▸ READING TEXT:

──────────────────────────────

Creditors are usually not very eager to enter into unfavorable extension or moratorium agreements with a company that are burning more cash than the net cash-flow allows, that can not honor their financing repayments, that are factually insolvent, that fool-heartedly neglects to implement serious cost-cutting measurements and that eight months down the line since their huge troubles came to the fore, still haven’t restructured business operations, unprofitable units and their over-stocked staff compliment.

This creditor moratorium agreement will at best only extend the eventual unavoidable which the directors are still denying at this stage.

Please provide proof to substantiate your claims made above.

My opinion is SNH will get the funding they require this week.

Their weakness is a strength – creditors are probably trying to negotiate better loan terms with SNH but SNH can offer a take it or leave it scenario to the creditors who in turn will likely opt for the lesser evil

@LarensK it isn’t worth your time, trust me. France has many good things to say, but sometimes he/she just comments for the sake of it.

──────────────────────────────

▸ TASKS TO PERFORM:
[1] Answer these from the SNH comments:
(a) How many months have passed since the company's huge troubles came to the fore, according to the first comment?
(b) When does one commenter expect SNH to get the funding it requires?
(c) What kind of scenario does a commenter say SNH can offer to the creditors?
[2] Quote everything in the SNH comments from "My opinion is" down to "sake of it.".

──────────────────────────────

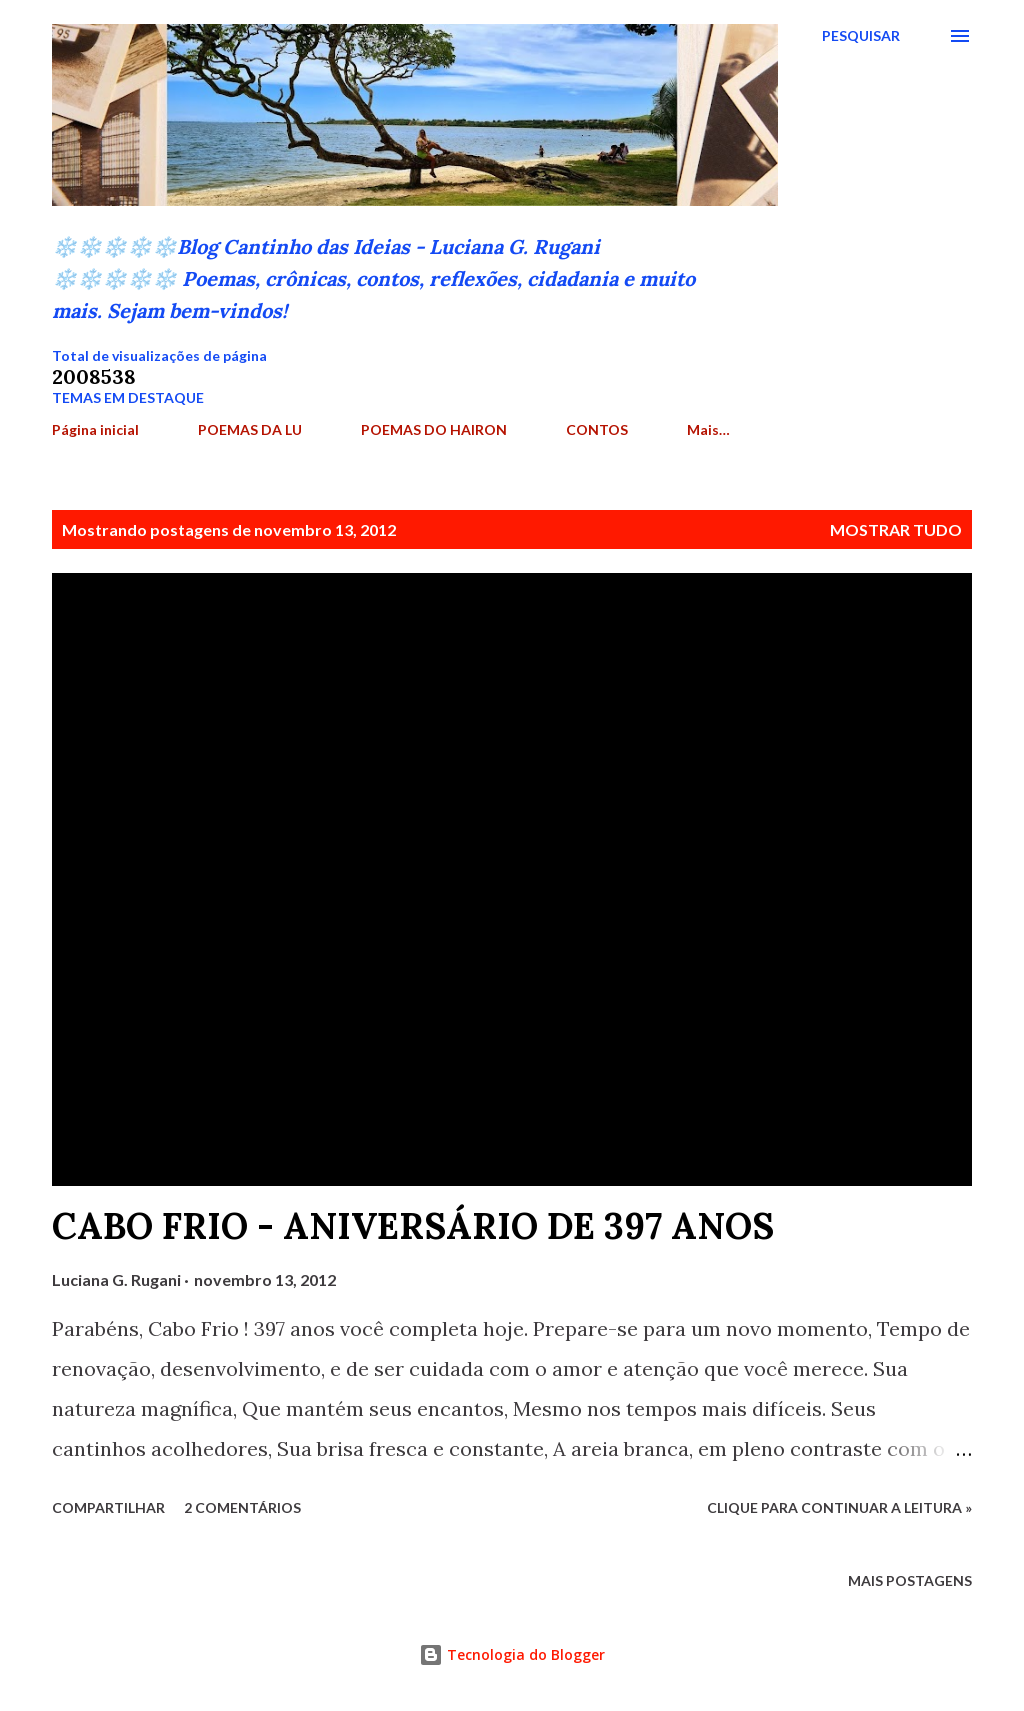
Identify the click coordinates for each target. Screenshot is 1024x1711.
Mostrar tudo (896, 529)
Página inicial (95, 429)
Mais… (708, 429)
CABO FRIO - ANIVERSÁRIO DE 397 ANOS (413, 1226)
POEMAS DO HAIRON (434, 429)
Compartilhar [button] (108, 1507)
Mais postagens (910, 1580)
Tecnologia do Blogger (512, 1654)
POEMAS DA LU (250, 429)
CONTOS (597, 429)
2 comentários (242, 1507)
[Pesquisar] (861, 36)
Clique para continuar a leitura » (839, 1507)
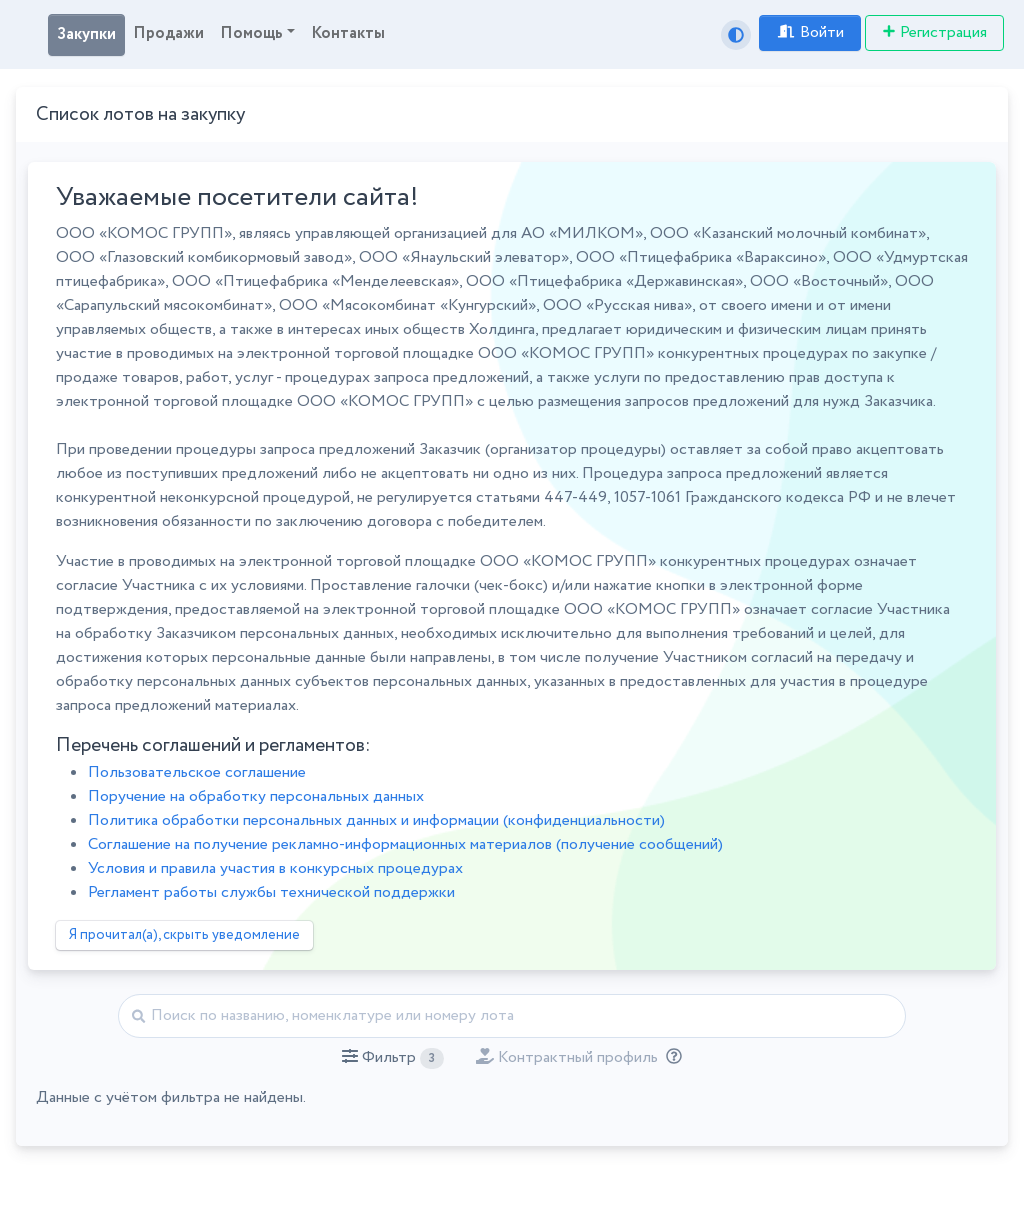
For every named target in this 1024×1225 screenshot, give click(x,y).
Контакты (348, 33)
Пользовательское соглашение (197, 772)
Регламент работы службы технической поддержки (271, 892)
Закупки (86, 34)
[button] (392, 1058)
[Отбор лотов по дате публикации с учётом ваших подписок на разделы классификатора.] (670, 1057)
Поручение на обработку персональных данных (256, 796)
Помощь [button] (251, 33)
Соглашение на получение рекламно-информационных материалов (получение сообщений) (405, 844)
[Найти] (512, 1016)
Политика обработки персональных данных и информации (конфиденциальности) (376, 820)
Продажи (168, 33)
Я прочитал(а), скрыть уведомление (184, 935)
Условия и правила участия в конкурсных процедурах (275, 868)
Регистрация (934, 32)
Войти (810, 32)
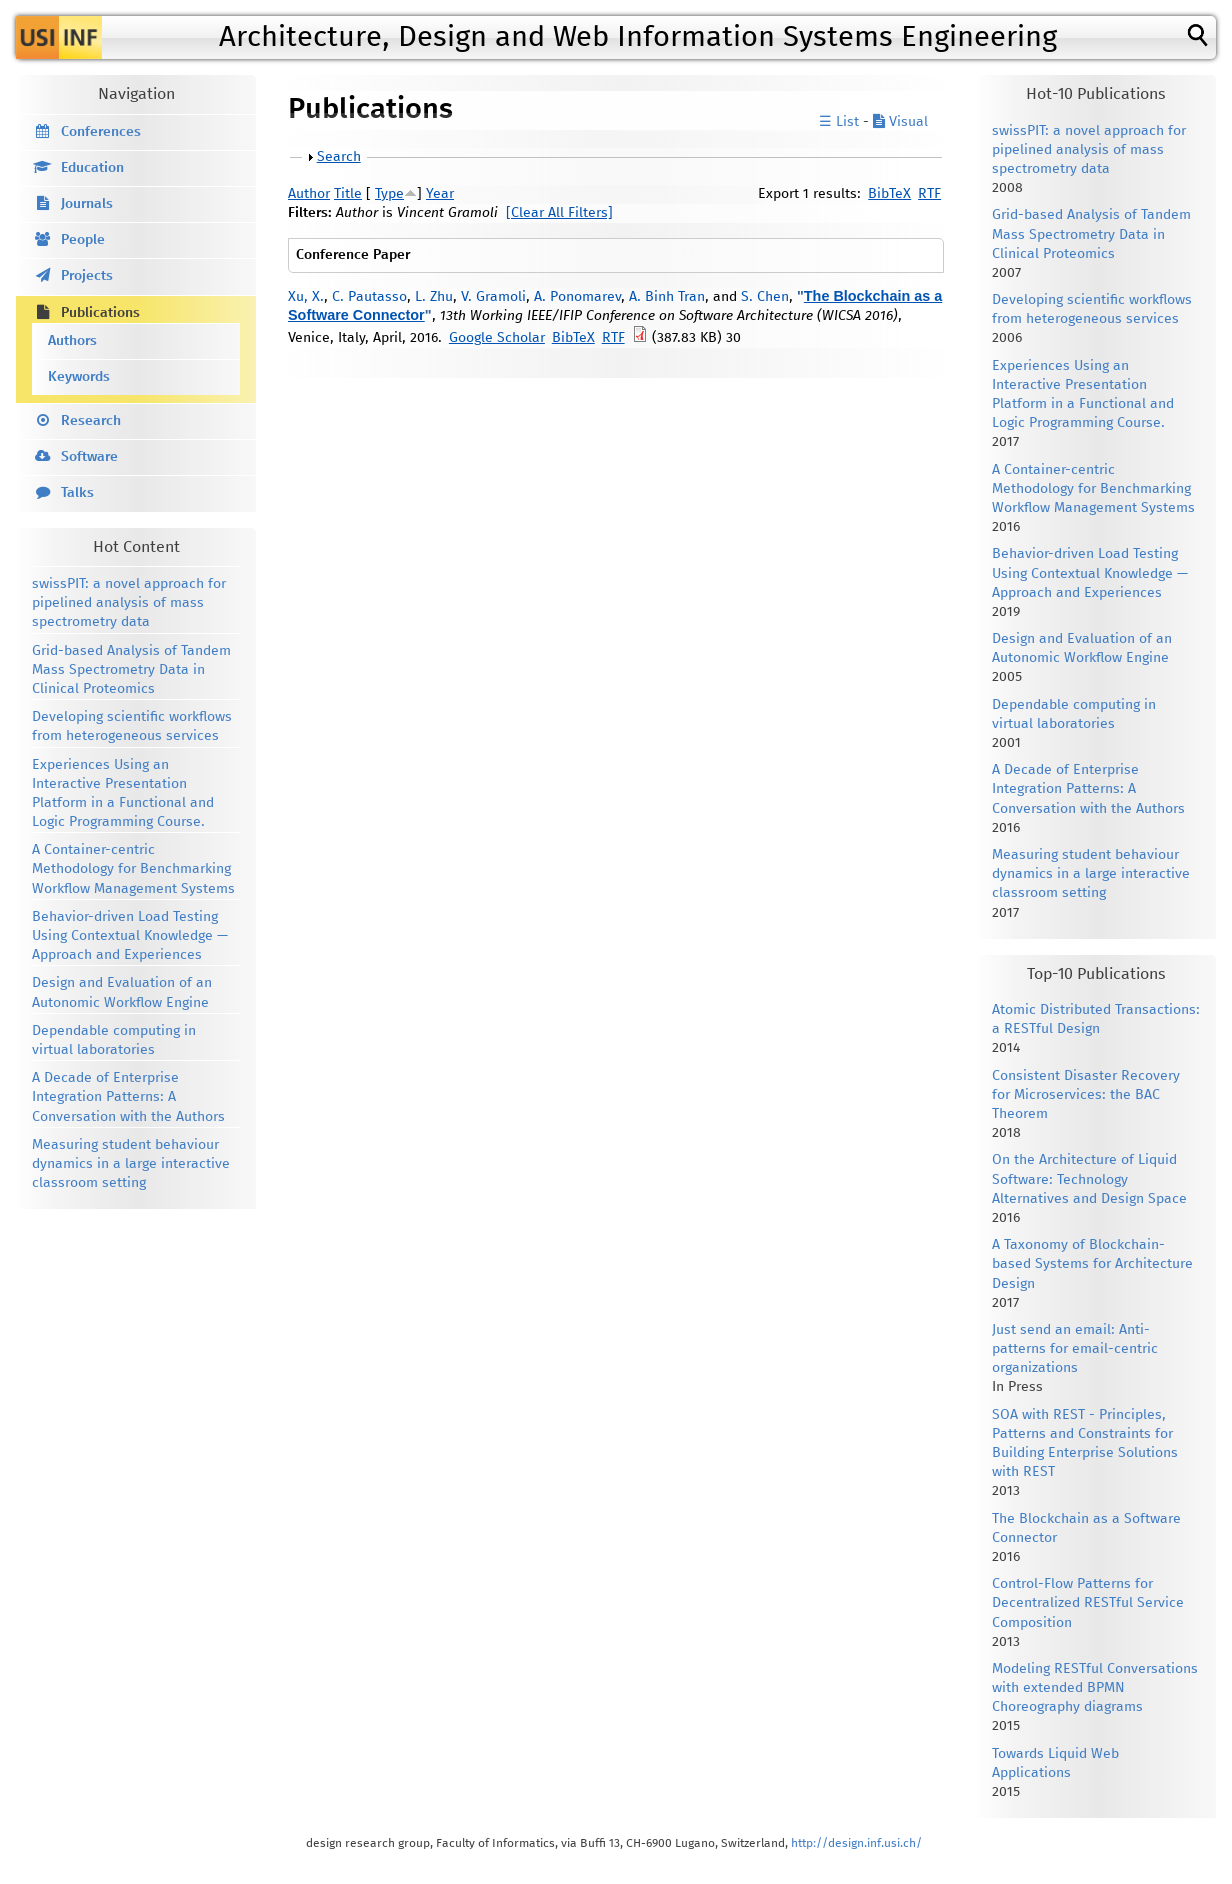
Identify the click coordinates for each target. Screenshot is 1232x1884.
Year (440, 194)
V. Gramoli (493, 297)
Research (91, 421)
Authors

──────────────────────────────

▸ THE RESULTS:
[1]
(a) Eight months.
(b) This week.
(c) A take it or leave it scenario.

[2]
My opinion is SNH will get the funding they require this week.

Their weakness is a strength – creditors are probably trying to negotiate better loan terms with SNH but SNH can offer a take it or leave it scenario to the creditors who in turn will likely opt for the lesser evil

@LarensK it isn’t worth your time, trust me. France has many good things to say, but sometimes he/she just comments for the sake of it.